▸ Excerpted records
"""
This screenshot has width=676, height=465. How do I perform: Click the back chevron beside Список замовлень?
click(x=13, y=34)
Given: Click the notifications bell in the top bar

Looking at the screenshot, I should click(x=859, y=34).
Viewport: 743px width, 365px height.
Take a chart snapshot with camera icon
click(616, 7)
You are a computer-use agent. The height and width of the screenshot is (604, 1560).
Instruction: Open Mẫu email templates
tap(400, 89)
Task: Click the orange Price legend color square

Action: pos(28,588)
"""
"""
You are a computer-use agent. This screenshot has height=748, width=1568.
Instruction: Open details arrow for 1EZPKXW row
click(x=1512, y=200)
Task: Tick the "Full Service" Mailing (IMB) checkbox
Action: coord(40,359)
"""
▸ Action item
Please copy all lines of the listing in which the string "agent" occurs.

▸ Task answer
You are a computer-use agent. The height and width of the screenshot is (604, 1560).
You are a computer-use agent. This screenshot has height=748, width=1568.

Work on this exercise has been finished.